Come on guys, we are going to bend over and take it from nurses with less than 1/10 our education? This is utter BS.
 
You don't turn him over to some hospitalist, you take him over yourself to coordinate preop and post op care. The surgeon just becomes a cog in the wheel cutting away and moving on to the next. Like IR is now. IR has no patients. They eval patients when consulted for procedures then do them and move along to the next one.
Not sure how this is going to play out. Let's assume that you take over the complete preop and post op process. Basically you notice he has SOB on exertion and his BP & glucose is high, and send him to an internist to have that worked up. I'm not sure what was your grand role in the whole thing if you had someone else fix the issues, but let's go on. You approve him for surgery and let's assume everything goes well. The patient spends a few days in-house in which you round like an internists making sure his labs are ok, his x rays were done, coordinate PT and social work..... Patient goes home and you keep calling him and listening to a long litany of complaints every couple of days for a month...

How many days out of the OR were you for this, staffing the preop clinic and the ward?

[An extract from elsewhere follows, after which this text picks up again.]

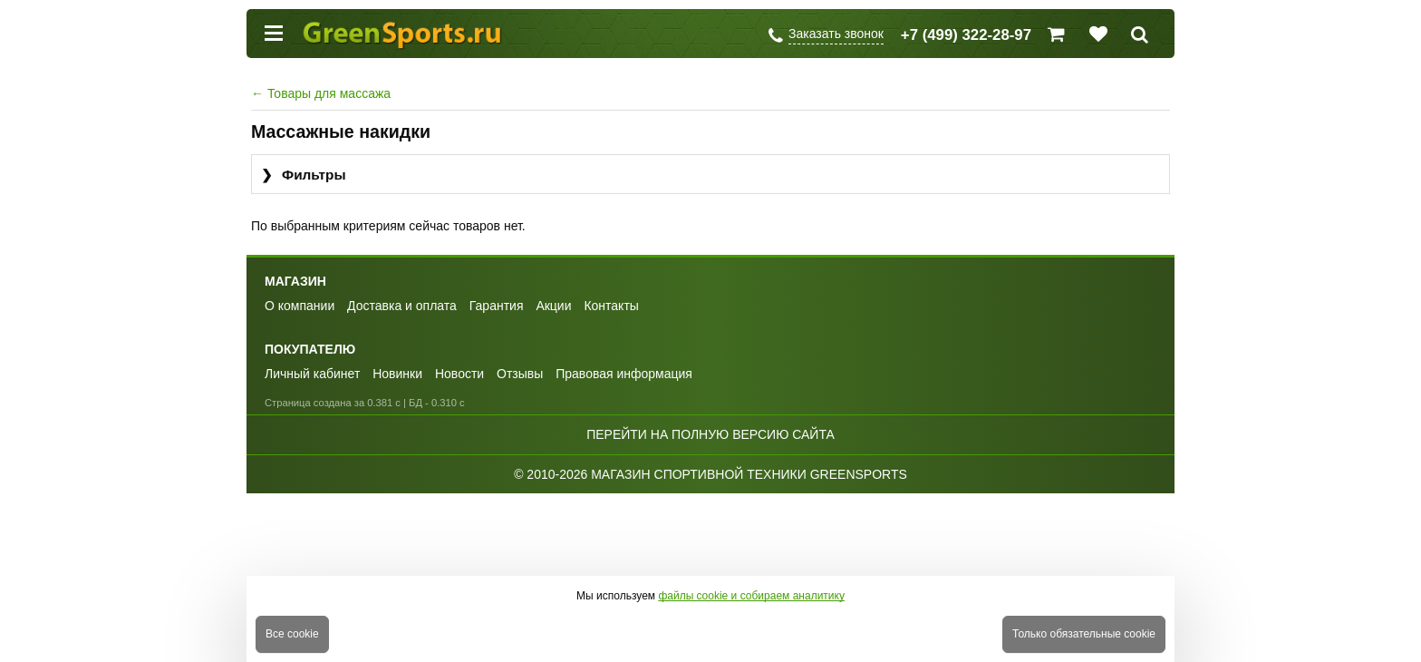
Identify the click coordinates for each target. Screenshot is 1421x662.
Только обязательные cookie (1083, 634)
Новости (459, 373)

Can you maintain your competency in anesthesia by being in the preop clinic and the ward that often? Who do you think will be better, the anesthesiologist doing cases every day, or the one that comes part time when not taking care of periop issues?

Most likely it will be designated people doing periop all the time ( or most). But, can these designated people still be called anesthesiologists if they don't really provide anesthesia? They are functioning like a hospitalist, or a PA to tell you the truth. Then, why not get a hospitalist, or PA, to do it, and let the anesthesiologist focus on providing anesthesia?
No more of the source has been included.